**ACTION ITEM A:**
According to the announcement for the novel ISAAC, how much does the hardback edition cost?
**ACTION ITEM B:**
Extend the announcement for the novel ISAAC by one more paragraph that picks up after its final sentence.

**PASSAGE FOR REVIEW:**
Pleasure Boat Studio
is honored to present a new work
of historical fiction

ISAAC
by ROBERT KARMON

Order a book for yourself, or as a gift!

Paperback: ISBN 978-0-912887-56-2 – $17.95
Hardback: ISBN 978-0-912887-53-1 – $26.95
ePub: ISBN 978-0-912887-54-8 $4.99

Order

ISAAC is based on a true story of the real Isaac that Robert met thirty years ago, a miraculous survivor of a horrendous Nazi Massacre in Poland, a hero in a Russian Partisan Brigade where he fell in love for the first time with a Russian Nurse and, a hero among American Soldiers, who found a new home in America.

On the night of November 6th, 1941, the life of Isaac Gochman, a 16-year-old Polish Jew, changes tragically and profoundly. Over 20,000 Jews from Rovno, Poland, are marched into the Sosenki Forest by the Nazis, stripped and shot to death, then buried in an endless, unmarked ravine. All of Isaac’s family and friends die in the massacre. But Isaac miraculously survives the slaughter, and so begins his incredible and harrowing journey through the Polish forest, facing unimaginable hardships and the constant threat of death from the Nazis and their sympathizers.

**DATA EXCERPT:**
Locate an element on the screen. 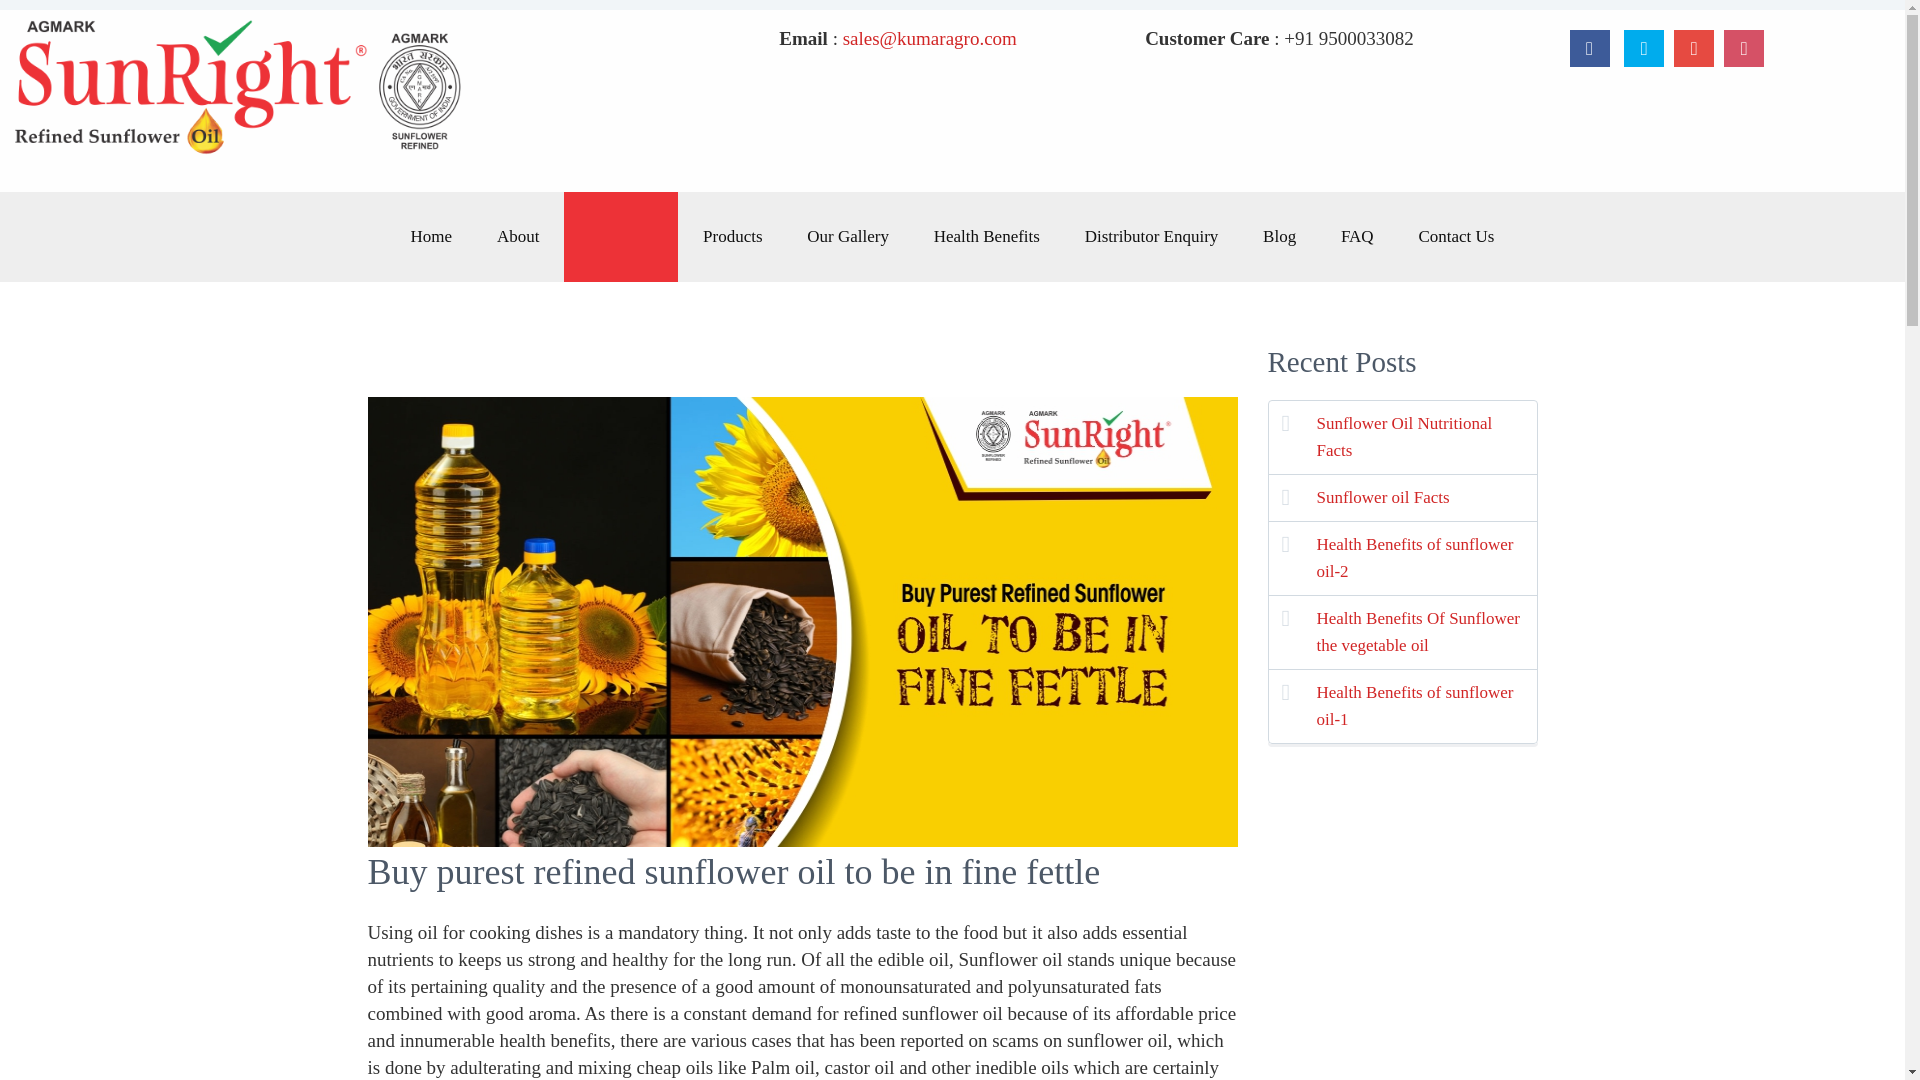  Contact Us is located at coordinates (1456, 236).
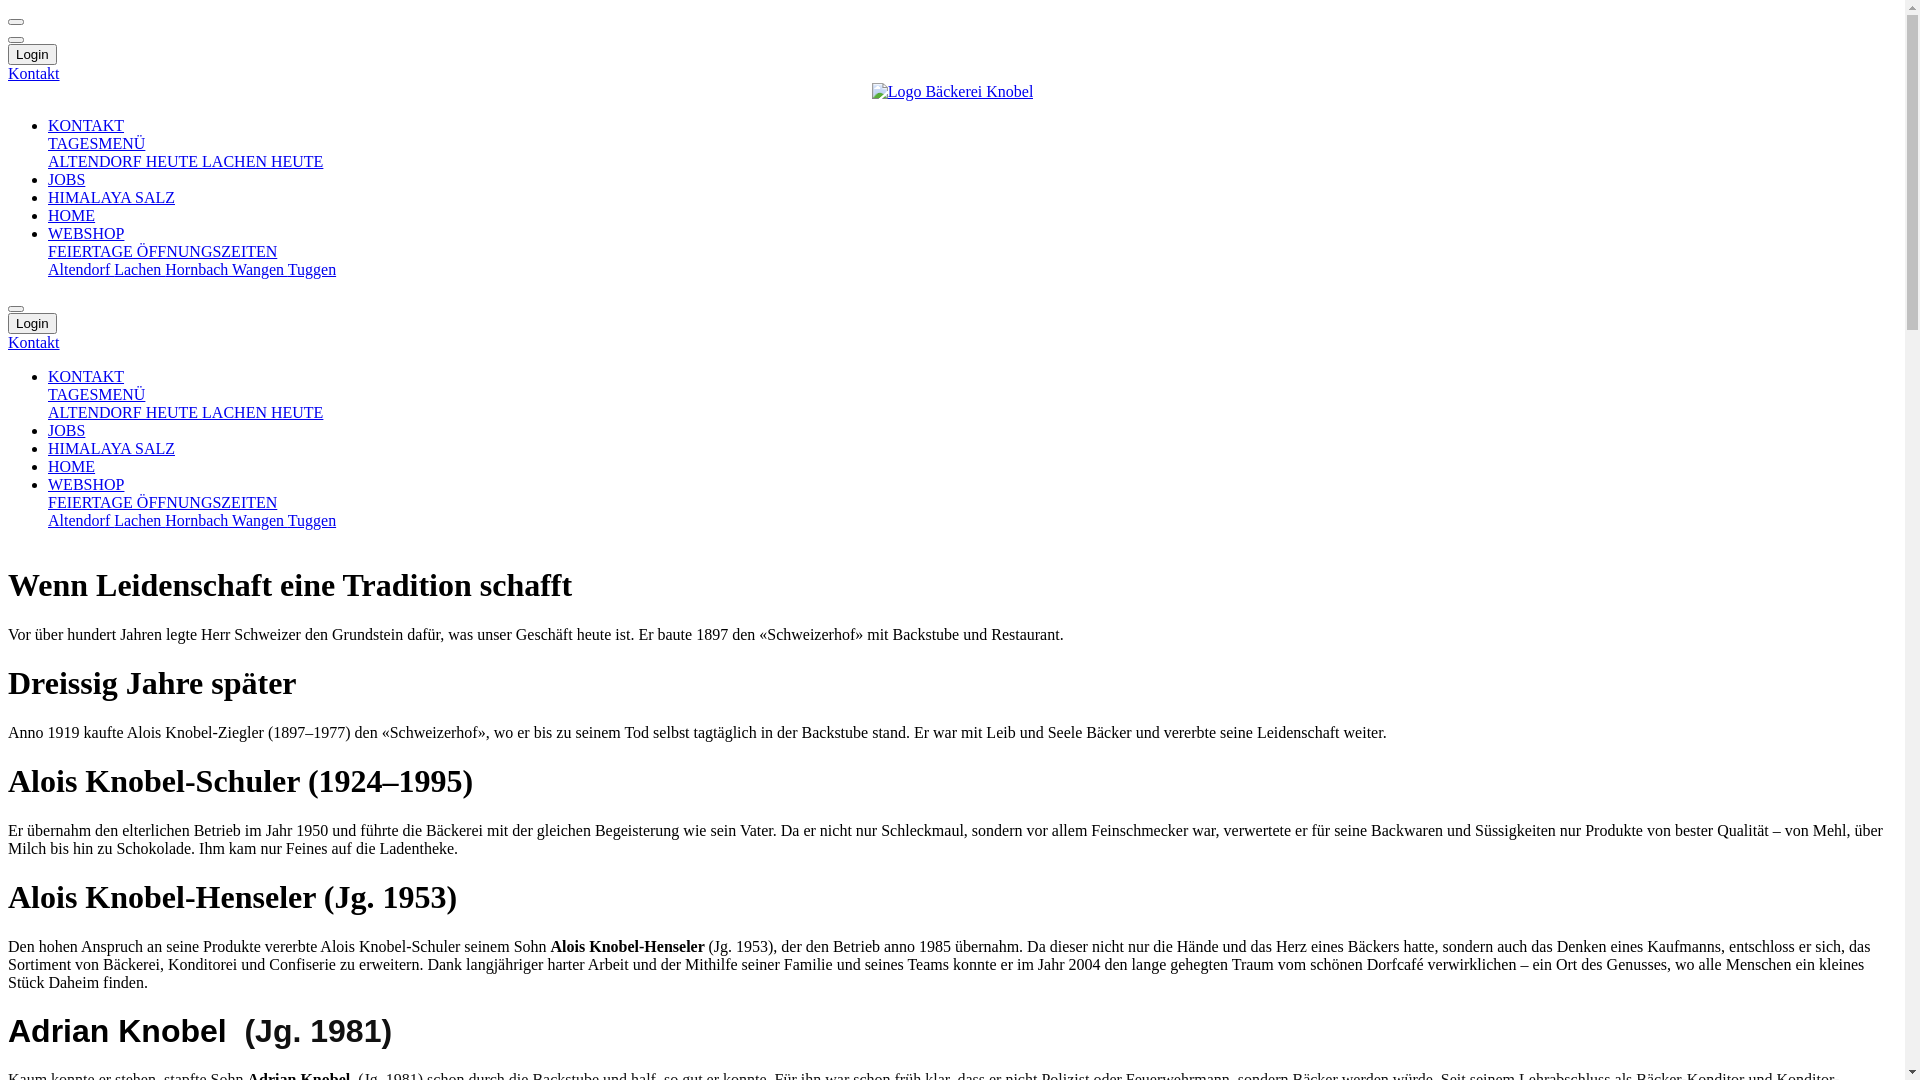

**ANSWER SPACE A:**
$26.95

**ANSWER SPACE B:**
To save himself, he adopts a new identity, Sergei, a Russian Christian, and joins the Russian Partisan Brigade, to become a demolition “miracle man.” As a Partisan, he falls passionately in love for the first time in his young life with Ducia, a Russian nurse. Near the end of the war, he turns his back on his homeland, heroically saves the lives of American soldiers, and finds a new home in America.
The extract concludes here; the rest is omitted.